> What you have to do
Go through the data below and return each line where the string "badge" occurs.
"""
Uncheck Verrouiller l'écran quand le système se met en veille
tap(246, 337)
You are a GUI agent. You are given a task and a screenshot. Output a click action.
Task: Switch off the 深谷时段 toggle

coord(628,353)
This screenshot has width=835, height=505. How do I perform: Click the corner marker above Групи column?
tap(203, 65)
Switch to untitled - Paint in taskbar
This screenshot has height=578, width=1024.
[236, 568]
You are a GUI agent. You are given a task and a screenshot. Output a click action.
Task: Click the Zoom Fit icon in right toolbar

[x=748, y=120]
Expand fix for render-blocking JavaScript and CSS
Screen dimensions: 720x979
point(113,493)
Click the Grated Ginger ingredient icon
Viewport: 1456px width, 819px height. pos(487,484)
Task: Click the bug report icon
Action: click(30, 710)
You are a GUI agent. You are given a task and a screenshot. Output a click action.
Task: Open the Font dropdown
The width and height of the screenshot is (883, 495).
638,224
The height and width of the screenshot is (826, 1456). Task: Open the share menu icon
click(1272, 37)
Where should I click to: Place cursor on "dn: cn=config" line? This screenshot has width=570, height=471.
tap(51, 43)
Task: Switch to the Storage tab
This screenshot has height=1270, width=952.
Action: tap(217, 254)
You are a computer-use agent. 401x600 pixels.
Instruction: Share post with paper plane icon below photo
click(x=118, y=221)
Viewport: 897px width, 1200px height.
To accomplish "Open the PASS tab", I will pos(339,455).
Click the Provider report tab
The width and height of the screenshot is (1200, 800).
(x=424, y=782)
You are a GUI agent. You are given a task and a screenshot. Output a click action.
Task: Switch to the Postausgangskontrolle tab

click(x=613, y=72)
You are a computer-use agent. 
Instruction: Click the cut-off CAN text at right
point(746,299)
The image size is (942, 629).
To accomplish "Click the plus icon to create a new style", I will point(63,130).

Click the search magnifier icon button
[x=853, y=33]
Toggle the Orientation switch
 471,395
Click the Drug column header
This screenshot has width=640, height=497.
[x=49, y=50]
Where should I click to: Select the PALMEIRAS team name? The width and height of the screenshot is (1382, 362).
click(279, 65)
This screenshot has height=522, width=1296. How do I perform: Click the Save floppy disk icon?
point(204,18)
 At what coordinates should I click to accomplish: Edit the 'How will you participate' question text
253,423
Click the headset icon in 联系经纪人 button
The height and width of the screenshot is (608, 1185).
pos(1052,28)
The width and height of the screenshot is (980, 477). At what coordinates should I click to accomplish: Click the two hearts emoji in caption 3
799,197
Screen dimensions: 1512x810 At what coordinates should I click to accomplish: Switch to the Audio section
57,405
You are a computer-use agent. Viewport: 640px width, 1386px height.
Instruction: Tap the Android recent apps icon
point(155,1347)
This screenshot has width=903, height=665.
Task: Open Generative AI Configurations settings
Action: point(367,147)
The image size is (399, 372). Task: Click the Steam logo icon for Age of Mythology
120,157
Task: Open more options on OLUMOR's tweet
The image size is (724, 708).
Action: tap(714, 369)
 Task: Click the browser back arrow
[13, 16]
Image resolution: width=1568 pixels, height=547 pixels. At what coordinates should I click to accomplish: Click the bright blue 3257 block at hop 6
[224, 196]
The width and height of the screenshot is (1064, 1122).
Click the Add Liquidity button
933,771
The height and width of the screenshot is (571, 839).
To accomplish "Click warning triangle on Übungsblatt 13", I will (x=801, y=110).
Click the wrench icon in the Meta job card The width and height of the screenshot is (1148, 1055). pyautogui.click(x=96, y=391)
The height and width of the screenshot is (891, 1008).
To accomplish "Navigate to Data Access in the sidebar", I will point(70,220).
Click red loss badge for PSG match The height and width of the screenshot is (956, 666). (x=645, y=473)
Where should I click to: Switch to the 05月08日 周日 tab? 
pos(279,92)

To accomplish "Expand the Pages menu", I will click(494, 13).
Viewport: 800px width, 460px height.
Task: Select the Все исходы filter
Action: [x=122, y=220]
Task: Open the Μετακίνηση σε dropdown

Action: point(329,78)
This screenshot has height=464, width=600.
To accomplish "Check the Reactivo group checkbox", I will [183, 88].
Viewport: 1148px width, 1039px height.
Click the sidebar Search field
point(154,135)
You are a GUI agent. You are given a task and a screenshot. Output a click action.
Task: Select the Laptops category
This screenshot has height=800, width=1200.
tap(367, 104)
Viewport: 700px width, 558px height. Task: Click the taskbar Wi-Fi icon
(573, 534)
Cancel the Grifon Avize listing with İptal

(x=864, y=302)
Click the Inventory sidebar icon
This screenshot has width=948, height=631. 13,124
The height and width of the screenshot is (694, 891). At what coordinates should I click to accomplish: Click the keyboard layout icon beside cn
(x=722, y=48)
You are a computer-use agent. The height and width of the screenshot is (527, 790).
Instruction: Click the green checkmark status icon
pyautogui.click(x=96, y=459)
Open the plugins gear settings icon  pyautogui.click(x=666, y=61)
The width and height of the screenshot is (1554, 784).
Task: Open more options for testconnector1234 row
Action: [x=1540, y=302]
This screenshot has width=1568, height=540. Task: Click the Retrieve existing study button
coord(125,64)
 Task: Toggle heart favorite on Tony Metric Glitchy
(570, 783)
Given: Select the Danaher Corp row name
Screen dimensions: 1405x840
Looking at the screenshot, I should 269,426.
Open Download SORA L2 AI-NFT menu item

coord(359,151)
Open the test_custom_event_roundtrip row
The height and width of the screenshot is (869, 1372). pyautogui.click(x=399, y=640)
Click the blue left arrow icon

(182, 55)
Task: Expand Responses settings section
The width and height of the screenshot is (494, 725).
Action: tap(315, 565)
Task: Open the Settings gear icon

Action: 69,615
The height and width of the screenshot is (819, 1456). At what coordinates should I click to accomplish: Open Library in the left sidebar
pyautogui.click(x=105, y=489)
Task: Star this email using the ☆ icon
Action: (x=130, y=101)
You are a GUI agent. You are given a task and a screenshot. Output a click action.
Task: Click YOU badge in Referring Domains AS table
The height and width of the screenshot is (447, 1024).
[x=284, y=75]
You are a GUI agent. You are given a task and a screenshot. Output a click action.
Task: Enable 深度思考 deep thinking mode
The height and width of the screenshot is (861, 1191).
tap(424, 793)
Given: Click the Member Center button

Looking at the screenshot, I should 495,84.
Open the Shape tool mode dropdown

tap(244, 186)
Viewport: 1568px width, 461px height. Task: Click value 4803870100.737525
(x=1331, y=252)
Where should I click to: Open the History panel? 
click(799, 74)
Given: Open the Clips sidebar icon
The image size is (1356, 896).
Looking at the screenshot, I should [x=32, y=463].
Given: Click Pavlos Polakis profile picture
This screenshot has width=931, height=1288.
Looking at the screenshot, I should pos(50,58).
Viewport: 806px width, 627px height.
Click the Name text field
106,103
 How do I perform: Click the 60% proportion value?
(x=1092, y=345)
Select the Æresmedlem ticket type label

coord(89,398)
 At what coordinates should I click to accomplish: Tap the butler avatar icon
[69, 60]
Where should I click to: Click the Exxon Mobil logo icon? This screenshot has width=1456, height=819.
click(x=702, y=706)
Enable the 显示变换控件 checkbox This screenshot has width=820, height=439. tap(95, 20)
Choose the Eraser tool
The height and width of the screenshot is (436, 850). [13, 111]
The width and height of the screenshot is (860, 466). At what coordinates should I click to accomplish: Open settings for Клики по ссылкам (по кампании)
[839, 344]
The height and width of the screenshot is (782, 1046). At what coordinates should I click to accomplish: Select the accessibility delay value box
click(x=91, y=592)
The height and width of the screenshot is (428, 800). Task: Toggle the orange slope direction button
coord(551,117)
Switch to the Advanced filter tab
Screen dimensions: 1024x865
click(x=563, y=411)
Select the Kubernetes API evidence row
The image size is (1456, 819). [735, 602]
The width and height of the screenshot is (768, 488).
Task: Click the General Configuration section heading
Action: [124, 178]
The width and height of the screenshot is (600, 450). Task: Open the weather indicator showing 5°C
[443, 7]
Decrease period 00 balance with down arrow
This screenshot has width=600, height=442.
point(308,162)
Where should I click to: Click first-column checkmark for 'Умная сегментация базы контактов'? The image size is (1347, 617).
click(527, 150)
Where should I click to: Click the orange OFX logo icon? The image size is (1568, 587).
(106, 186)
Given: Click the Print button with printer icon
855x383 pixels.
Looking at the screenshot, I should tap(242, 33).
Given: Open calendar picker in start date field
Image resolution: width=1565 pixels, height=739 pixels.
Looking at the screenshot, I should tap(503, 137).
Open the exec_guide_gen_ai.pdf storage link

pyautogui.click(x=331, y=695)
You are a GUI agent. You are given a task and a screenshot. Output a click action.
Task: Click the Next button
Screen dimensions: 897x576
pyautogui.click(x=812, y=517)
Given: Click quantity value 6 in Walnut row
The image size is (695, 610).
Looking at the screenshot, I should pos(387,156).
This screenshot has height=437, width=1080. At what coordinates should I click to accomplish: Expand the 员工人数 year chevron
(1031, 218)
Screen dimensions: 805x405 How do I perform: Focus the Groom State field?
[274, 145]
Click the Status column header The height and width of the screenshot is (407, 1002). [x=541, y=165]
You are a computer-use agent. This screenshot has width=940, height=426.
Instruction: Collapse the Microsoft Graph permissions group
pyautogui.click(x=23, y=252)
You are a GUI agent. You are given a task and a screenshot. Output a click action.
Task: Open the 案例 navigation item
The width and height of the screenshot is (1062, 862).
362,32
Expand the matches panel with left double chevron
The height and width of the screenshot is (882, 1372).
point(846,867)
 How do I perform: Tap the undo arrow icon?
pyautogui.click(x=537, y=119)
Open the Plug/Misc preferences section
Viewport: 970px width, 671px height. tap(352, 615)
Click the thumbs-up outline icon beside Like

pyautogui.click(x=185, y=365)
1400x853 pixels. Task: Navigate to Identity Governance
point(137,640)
"""
> Written answer
Click red loss badge for PSG match The height and width of the screenshot is (956, 666). (x=645, y=473)
Task: Click YOU badge in Referring Domains AS table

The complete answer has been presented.